В квартире Горького жизнь никогда не затихала. Там даже ночью по коридорам кто-то куда-то шел или просто бродил. Поэтому Мура не удивилась, когда поздним вечером, слегка постучав в дверь, Уэллс вошел в ее комнату.
Мура, полулежа на кровати, читала при свете небольшой лампы присланную в издательство рукопись.
– Входите, входите, Герберт, – сказала она, откладывая стопку бумаг.
– Можно? – спросил он.
– Разумеется. Присаживайтесь. Видите этот пуф? На нем вам будет удобно.
Уэллс кивнул и осторожно опустился на темно-зеленый пуф, привалившись спиной к белым кафельным плиткам. Они оказались приятно теплыми. Это была стенка голландской печки. Сама печь была в другой комнате и топилась с той стороны.
– Вам не жарко? – спросила Мура.
– Нет, в самый раз. Не ожидал такого комфорта. У вас очень уютно.
– Вас не утомил сегодняшний ритм? Мы столько ходили.
– Спасибо, нисколько. День был чудесный. Но я не для этого зашел.
– Вот как? – Она загадочно улыбнулась. – А зачем же?
– Видите ли, моя дорогая… я не успел рассказать вам главное… все как-то времени не находил. Я ведь тот роман написал.
– Роман?
– Да. Тот самый, идею которого когда-то подсказали мне вы. Еще тогда, в первую нашу встречу. Помните? Лондон, прием у русского посла. Лет десять прошло. Или сколько?
– Мой дорогой писатель, эту встречу я прекрасно помню. Мы говорили про Институт благородных девиц, про мои надежды стать переводчицей, про русскую поэзию.

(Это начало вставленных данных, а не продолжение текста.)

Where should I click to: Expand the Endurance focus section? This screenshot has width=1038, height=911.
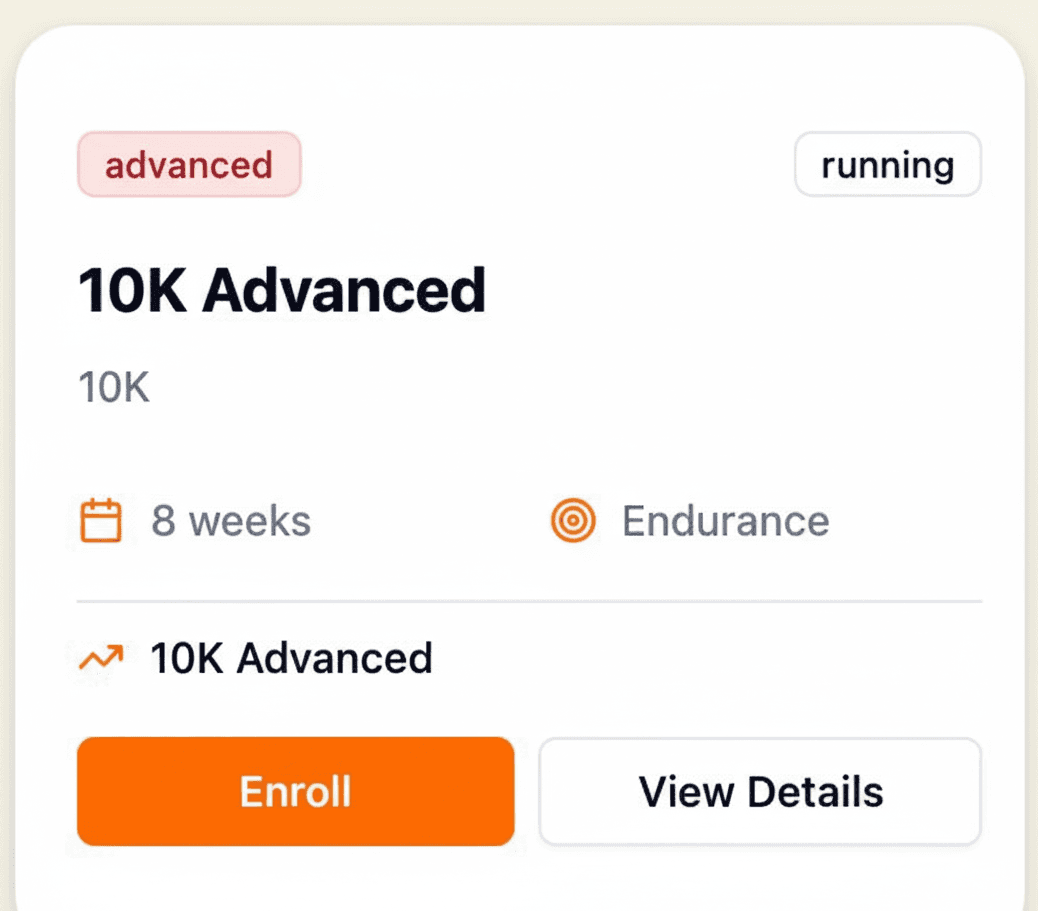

– Именно! Какая у вас память! Поэты и атомы. И вы предложили мне писать роман об атомной войне.
– Серьезно?
– Более чем. О бомбах, горящих городах…
– А, вспоминаю. Ужас какой! И как вы роман назвали?
– «Мир стал свободным».
– А, так он у вас веселый?
– Нет, скорее трагический.
– При чем тогда свобода?
– Видите ли, моя дорогая, люди до сей поры блуждают в потемках. Видимо, нужна большая трагедия, чтобы эту вековую слепоту преодолеть.

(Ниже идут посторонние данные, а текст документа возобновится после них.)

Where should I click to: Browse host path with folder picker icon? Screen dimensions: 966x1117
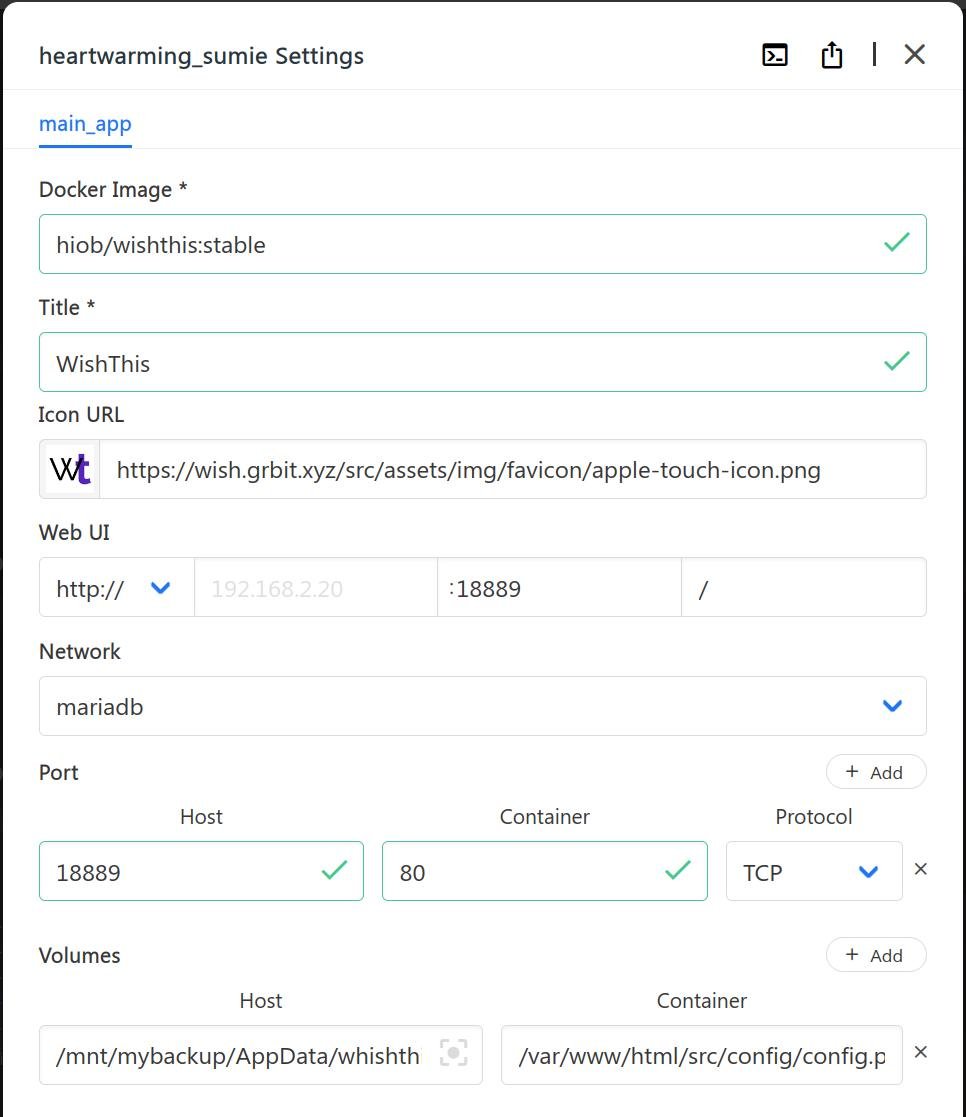click(x=453, y=1054)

– Трагедия освобождает? Необычный взгляд на проблему. Не сомневаюсь, роман вышел на славу.
– А вот в этом я не уверен. Успеха роман не имел. Его мало покупали, еще меньше читали. И отзывов почти не было. Не поверили. Или показалось слишком страшно – атомная война и гибель Европы. Дескать, дурацкая фантазия писателя. Не поняли, откуда свобода и в чем она состоит. Меня это, сказать по правде, удивило. Я считал и продолжаю считать его лучшей из моих книг. Самой серьезной. Возможно, и самой тревожной. Или даже мрачной. Я пытался предупредить общество. Ну и, конечно, я там вволю пофилософствовал.
– Превосходно!
– Мысль о том, что человечество несет в себе собственную погибель, поневоле тянет в высокую философию. Возможно, она и отпугнула читателей.
– Меня бы не отпугнула. Как жаль, что я не видела этой книги.
– О, если бы я знал, что встречу вас тут, в Петербурге, я захватил бы ее специально для вас. Но вновь встретить Марию Закревскую! На бесконечных просторах России? Такого я себе и в мечтах не позволял. Должен заметить, дорогая Мура, это больше похоже на чудо.